# Document
▼

Fed Policy Makers Confront Jobless Economic Recovery (Update3)
Sept. 16 (Bloomberg) -- Glenn McQueen says he's never seen an economic expansion quite like this one. The Federal Reserve says the U.S. economy is growing. The lines in McQueen's North Carolina Employment Security Commission office suggest otherwise.
McQueen's Fayetteville-based staff meets with 500 to 800 people a day in search of jobs, state and federal aid, food stamps or career counseling because their unemployment benefits have run out. On peak days, that's about twice as many as two years ago. Next month, he will fire eight members of his 38-person staff because of state budget cuts.
Some of them ``will take their place in line'' among the unemployed, he said. ``I keep reminding myself the economy is getting better.''
Economists expect the gross domestic product to grow at a 4.5 percent annual rate in the third quarter, according to a Bloomberg News survey. While growing demand is likely to improve corporate profits, Fed policy makers, who began meeting today at 9 a.m., Washington time, are unlikely to raise interest rates from a 45- year low of 1 percent until job growth improves.
Ninety-nine of 100 economists surveyed by Bloomberg News expect the Fed to leave the overnight lending rate unchanged when they conclude their meeting at about 2:15 p.m. What is likely to change is the Fed policy makers' focus, with job destruction now an increasing risk to both the economic expansion and stable prices.
Fed's Dual Mandate
The current recovery has been characterized by disinflation, or a slowdown in price increases, rather than inflation. That means businesses aren't able to boost profits by raising prices, making them reluctant to hire.
More evidence of companies' lack of pricing power came today, when the Labor Department said consumer prices excluding food and energy rose 1.3 percent for the 12 months through August, the smallest year-over-year gain since 1966.
Unlike other major central banks, the Fed has responsibility for employment as well as inflation. The Federal Reserve Act says the bank should promote ``maximum employment, stable prices and moderate long-term interest rates.''
``No central bank can politically ignore what is happening to output and employment,'' said Allan Meltzer, a Carnegie Mellon University economist and Federal Reserve historian. The Fed's 5.5- percentage-point cut in interest rates since January 2001 ``has been aimed at trying to get the economy to grow faster and get the employment rate to come up,'' Meltzer said.
Jobless Recovery
Millions of Americans still can't find work, and thousands more get fired every month. The number of people applying for unemployment insurance rose to a two-month high last week. Since the latest recession began in March 2001, the economy has lost 2.8 million jobs, the Labor Department said. About 48 percent, or 1.3 million, of those have disappeared since the National Bureau of Economic Research said the recession ended in November 2001. The jobless rate is now 6.1 percent.
``This is the first recovery on record where we actually have fewer jobs 21 months out than when the expansion began,'' said Jared Bernstein, senior economist at the Economic Policy Institute, a Washington research group.
Employment typically lags an expansion. The economy lost jobs in six of the 12 months ending March 1992, a year of recovery after the U.S.'s last recession. Over the subsequent 12-month period, the economy only lost jobs in one month, according to the Labor Department's non-farm payroll survey.
`Fierce' Competition
Last Thursday morning in the Fayetteville waiting room, while a television news program recounted the latest Iraqi grenade attack, state worker Jimmy Saucier called out the names of first- time unemployment claims filers from a crowd of job seekers. The crowd included whites, blacks, former managers and former blue- collar workers. Some carried babies, some were pregnant and some came alone.

▲

# Raw data
▼

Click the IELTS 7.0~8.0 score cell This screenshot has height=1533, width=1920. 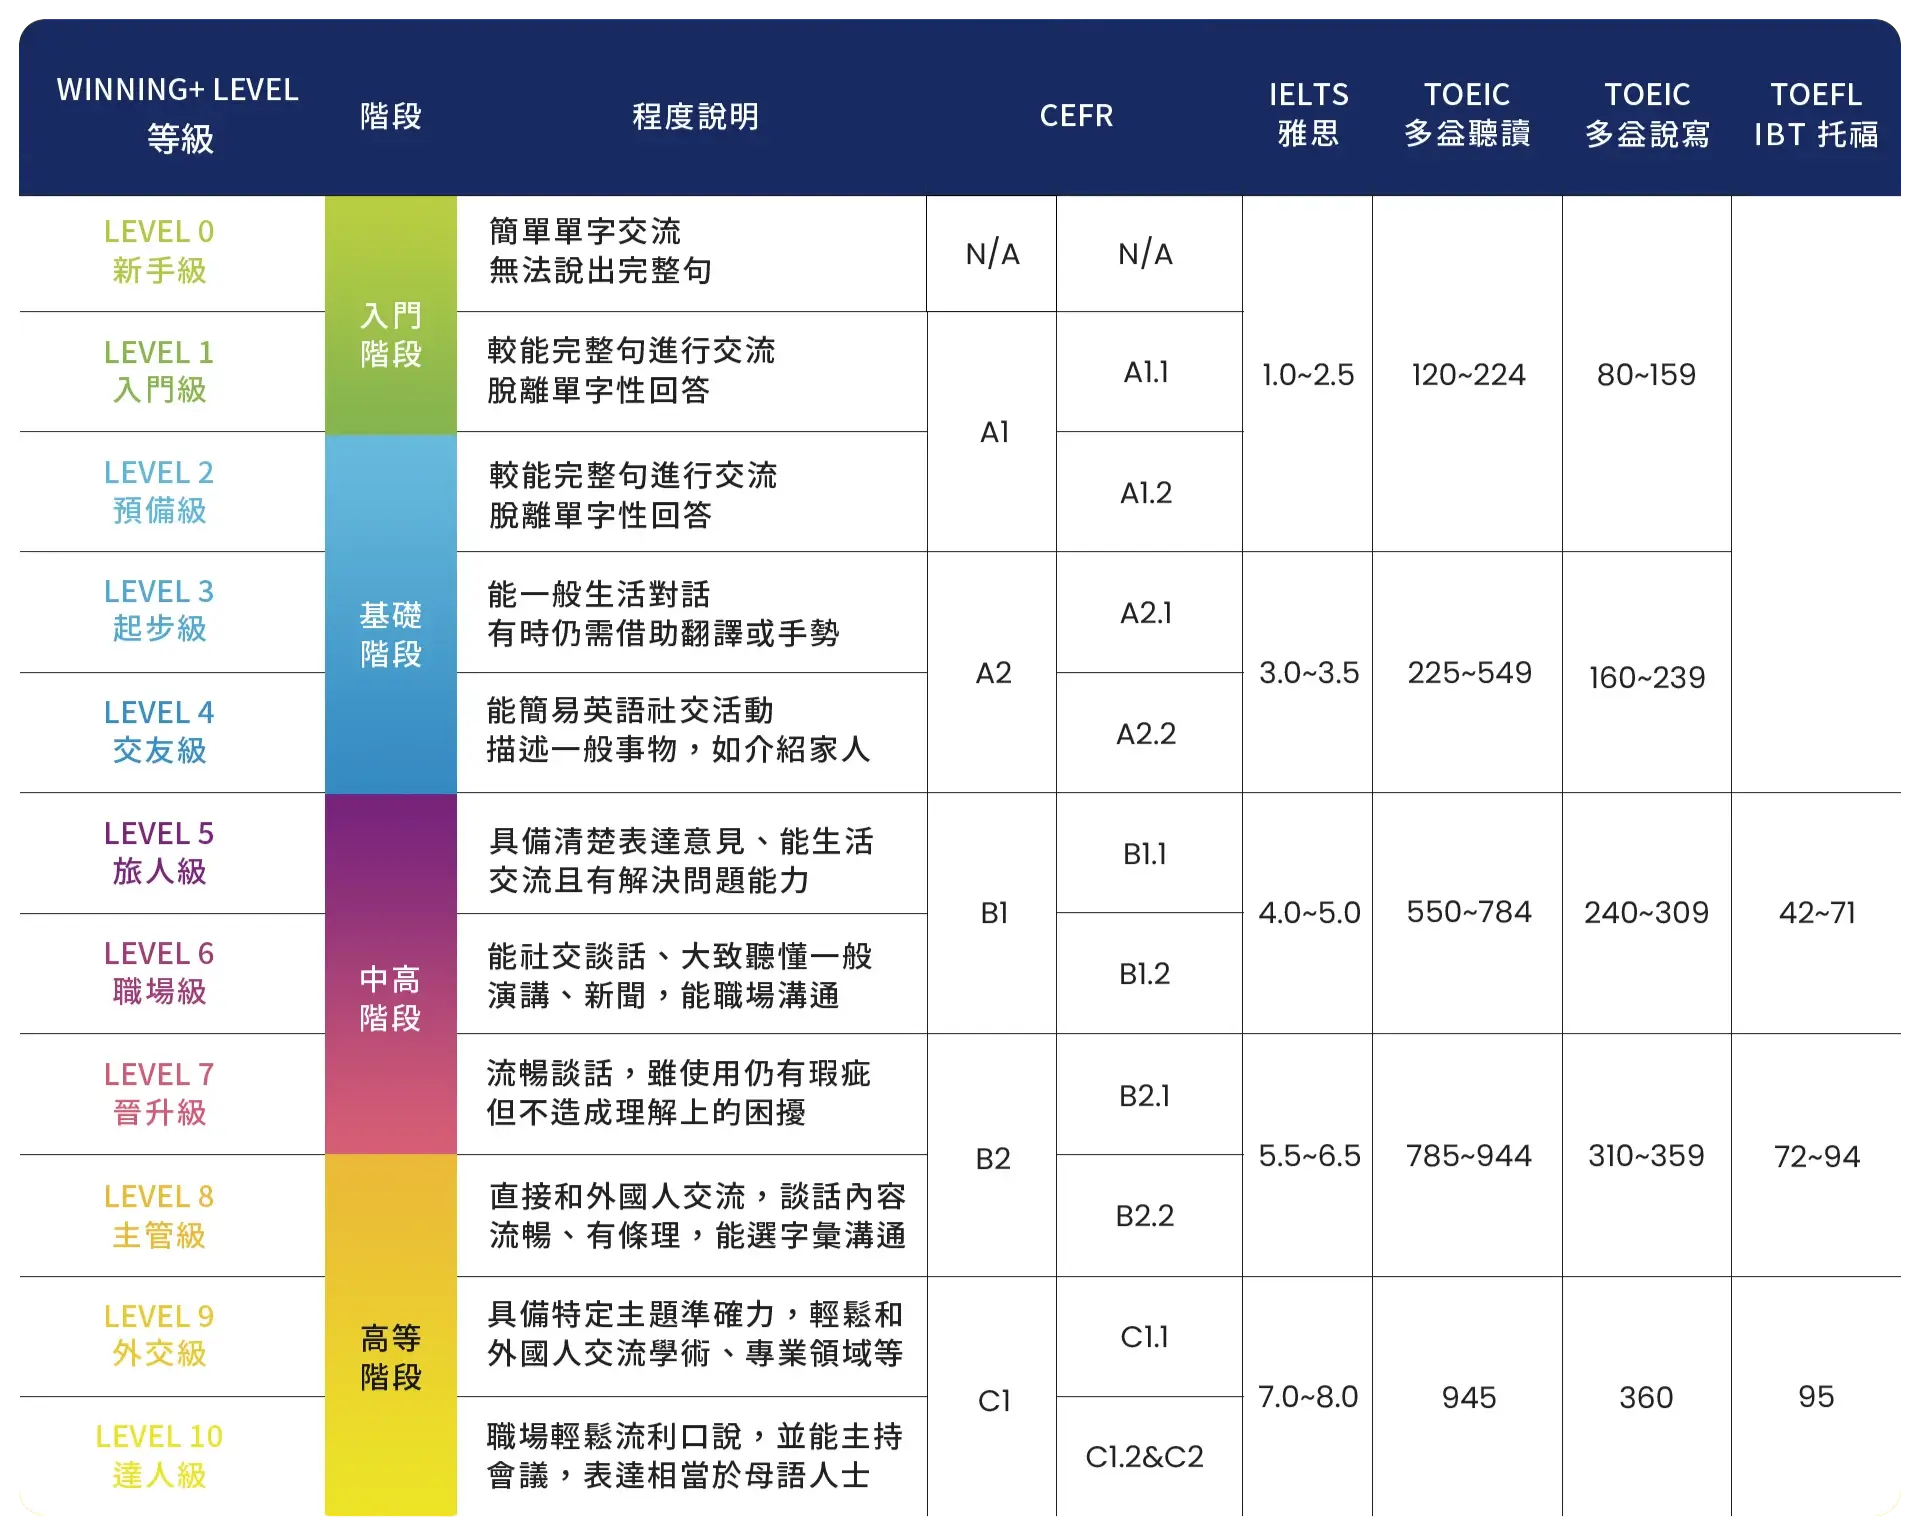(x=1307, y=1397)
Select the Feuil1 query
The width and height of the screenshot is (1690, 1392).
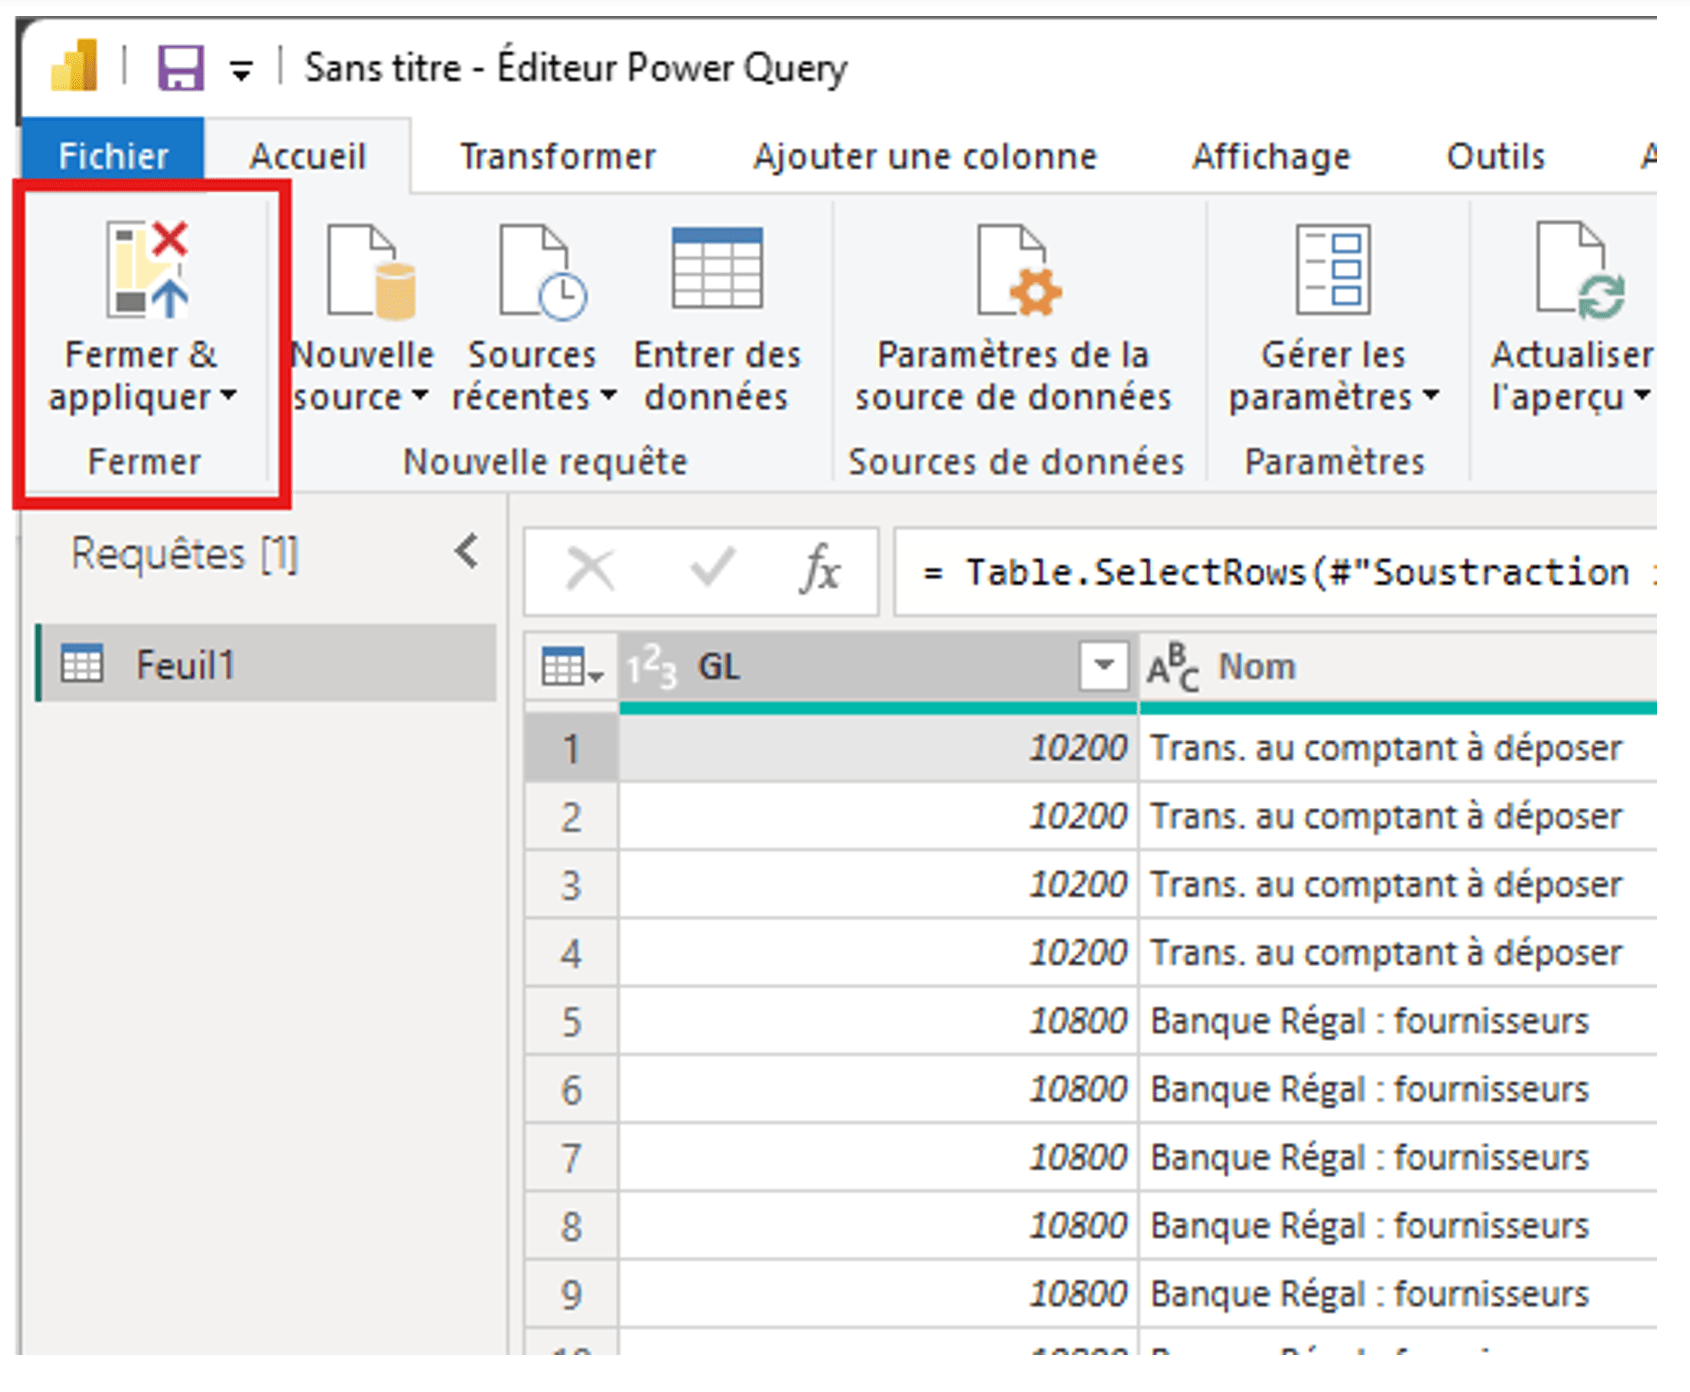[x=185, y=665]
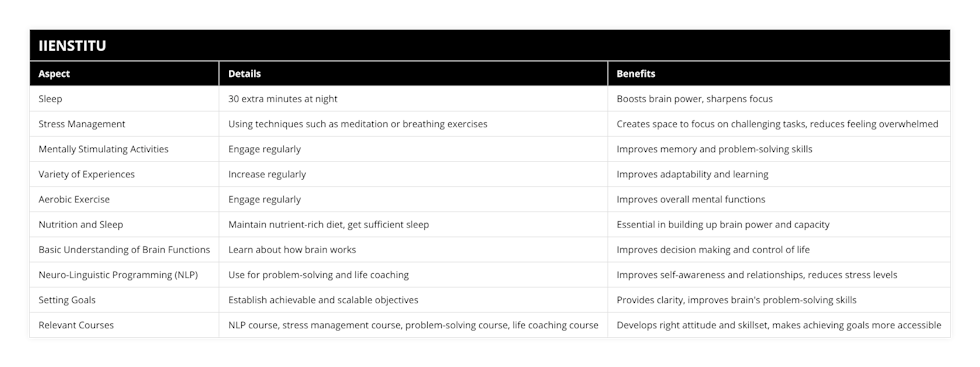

▲

# Description of the task
Can you set down the passage of the jobless-recovery article word for word, between "Fed's Dual Mandate" and "reluctant to hire.", inclusive?

# Reply to the task
Fed's Dual Mandate
The current recovery has been characterized by disinflation, or a slowdown in price increases, rather than inflation. That means businesses aren't able to boost profits by raising prices, making them reluctant to hire.